Property values and functions are evaluated inside $() blocks, basic operators (such as ==) are also recognized outside of those markers. @() syntax is used for referencing collections of items and %() triggers the batching mode using item metadata. MSBuild 4.0 is keeping track of the actual underlying type of each property value and is able to invoke any .NET instance methods defined on such an object – however, because of security concerns, only methods marked as safe (number/date/string/version manipulation and file system read-only access) are available in scripts (this security mechanism can be disabled by setting the environment variable MSBUILDENABLEALLPROPERTYFUNCTIONS to 1). The syntax for method invocation comes from PowerShell – instance methods are called with a simple Value.Method(), while static methods can be invoked with [Full.Type.Name]::Method().

The MSBuild syntax draws heavily from NAnt and should feel quite familiar for any developer once one grasps how items differ from NAnt’s strongly typed collections. The tool is under active development, has extensive support from both Microsoft and the community, and – since Mono 2.4 was released on 8th of December 2009 – is usable as a cross-platform build system.

FAKE

Fake was published by Steffen Forkmann on the 1st of April, 2009. His goal was to create a build platform using the same language he wrote his programs in – F# (this trend is also observed in Ruby, Python and other languages which allow executable domain-specific languages to be defined at the language level). Three years later, Fake still remains more of an academic exercise than a widely deployed tool, but it does explore a very interesting approach to build management. Fake executes its scripts through the F# interpreter, extending the syntax of the language with three simple additions: defining build steps (Target? TargetName), declaring coupling between targets (For? TargetName <- Dependency? AnotherTargetName) and specification of default targets (Run? TargetName).

A basic build.fsx might look as shown in the listing below:

#I @"tools\FAKE"
#r "FakeLib.dll"
open Fake

Target? Default <-
  fun _ ->
    let appReferences  = !+ @"**.csproj" |> Scan
    let apps = MSBuildRelease @".\build\" "Build" appReferences
    Log "AppBuild-Output: " apps

Run? Default

First three lines import the Fake namespace from the FakeLib.dll file in directory tools\FAKE. Following them is a target definition, with a fileset wildcard match pipelined (using F#’s |> operator) to the Scan function, then a MSBuildRelease task invocation, log output, and finally – declaration of the default target. It should be noted here that Fake does not have built-in tasks for compiling code – it relies on the presence of MSBuild instead. There is also no need for a special in-line task definition syntax, as arbitrary F# code can be embedded anywhere in the script. This can be seen in the following example:

#I @"tools\FAKE"
#r "FakeLib.dll"
open Fake
open System

let isMono = Type.GetType ("Mono.Runtime") <> null
let stringType = Type.GetType ("System.String")
let corlibLocation = IO.GetDirectoryName (stringType.Assembly.Location)
let notMono = String.Format("Using non-Mono runtime engine: {0}", corlibLocation)

Target? Info <-
  fun _ ->
    if isMono then
      trace "Running on Mono"
    else
      trace notMono

Run? Info

The keyword let declares a F# variable, which is equivalent to property declarations used by NAnt and MSBuild. However, unlike those two tools, Fake allows the developer to invoke any .NET method, without security contraints.

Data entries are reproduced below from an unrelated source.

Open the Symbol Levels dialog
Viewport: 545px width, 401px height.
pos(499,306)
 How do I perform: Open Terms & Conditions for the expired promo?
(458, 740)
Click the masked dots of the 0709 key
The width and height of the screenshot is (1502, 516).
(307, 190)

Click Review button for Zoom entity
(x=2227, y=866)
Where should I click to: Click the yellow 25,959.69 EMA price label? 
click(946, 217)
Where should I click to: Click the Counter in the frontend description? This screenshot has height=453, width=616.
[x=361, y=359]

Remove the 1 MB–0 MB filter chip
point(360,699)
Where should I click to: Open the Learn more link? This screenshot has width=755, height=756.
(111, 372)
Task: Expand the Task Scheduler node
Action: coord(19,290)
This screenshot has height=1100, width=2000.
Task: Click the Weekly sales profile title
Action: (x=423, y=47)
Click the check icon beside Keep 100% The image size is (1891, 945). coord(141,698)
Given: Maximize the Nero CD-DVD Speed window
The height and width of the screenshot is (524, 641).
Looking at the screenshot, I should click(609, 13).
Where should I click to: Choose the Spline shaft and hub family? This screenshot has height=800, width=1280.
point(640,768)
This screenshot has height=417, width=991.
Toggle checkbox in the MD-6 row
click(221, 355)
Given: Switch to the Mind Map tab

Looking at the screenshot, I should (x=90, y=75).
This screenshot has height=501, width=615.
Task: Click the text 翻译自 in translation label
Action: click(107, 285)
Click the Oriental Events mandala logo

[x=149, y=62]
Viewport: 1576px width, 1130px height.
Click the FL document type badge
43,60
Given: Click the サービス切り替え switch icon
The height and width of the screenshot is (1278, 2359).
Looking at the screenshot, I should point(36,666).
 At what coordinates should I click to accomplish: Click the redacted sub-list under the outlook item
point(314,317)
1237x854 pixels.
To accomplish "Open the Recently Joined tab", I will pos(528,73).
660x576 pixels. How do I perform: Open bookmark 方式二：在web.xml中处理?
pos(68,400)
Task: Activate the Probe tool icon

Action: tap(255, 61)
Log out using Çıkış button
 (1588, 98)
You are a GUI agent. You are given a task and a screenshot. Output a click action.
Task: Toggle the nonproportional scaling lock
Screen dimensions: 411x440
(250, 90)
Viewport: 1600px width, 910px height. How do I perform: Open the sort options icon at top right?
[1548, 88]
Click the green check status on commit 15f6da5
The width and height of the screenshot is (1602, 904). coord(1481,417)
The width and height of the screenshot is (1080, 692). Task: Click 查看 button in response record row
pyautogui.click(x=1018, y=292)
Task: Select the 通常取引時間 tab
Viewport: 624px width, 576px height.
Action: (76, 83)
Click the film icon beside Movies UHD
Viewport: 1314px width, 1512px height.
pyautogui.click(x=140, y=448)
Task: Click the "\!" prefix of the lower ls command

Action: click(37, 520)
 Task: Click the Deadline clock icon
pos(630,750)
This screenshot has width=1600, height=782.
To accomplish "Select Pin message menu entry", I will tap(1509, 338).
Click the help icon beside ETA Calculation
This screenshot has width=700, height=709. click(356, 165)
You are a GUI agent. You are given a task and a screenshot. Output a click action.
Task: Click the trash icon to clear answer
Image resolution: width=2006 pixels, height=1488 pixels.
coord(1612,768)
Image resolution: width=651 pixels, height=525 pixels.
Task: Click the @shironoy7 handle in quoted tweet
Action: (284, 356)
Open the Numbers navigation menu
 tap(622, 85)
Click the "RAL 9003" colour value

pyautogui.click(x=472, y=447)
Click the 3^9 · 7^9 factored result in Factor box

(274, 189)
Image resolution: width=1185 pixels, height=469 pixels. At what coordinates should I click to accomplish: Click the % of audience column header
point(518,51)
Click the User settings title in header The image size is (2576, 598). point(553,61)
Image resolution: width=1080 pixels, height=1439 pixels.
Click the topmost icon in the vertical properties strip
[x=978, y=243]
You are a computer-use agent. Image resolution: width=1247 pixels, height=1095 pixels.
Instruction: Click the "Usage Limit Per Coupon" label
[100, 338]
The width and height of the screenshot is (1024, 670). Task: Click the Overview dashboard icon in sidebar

As an experimental project, Fake does have some shortcomings. It does not execute its targets in parallel, although the code inside them can be easily parallelized. It also does not keep track of a target’s outputs up-to-date state, executing the target commands during every project rebuild, which makes it unsuitable for large projects. There is no support for using Fake under operating system other than Windows. And the F# language itself still remains exotic to most .NET developers, making the build scripts hard to understand and maintain.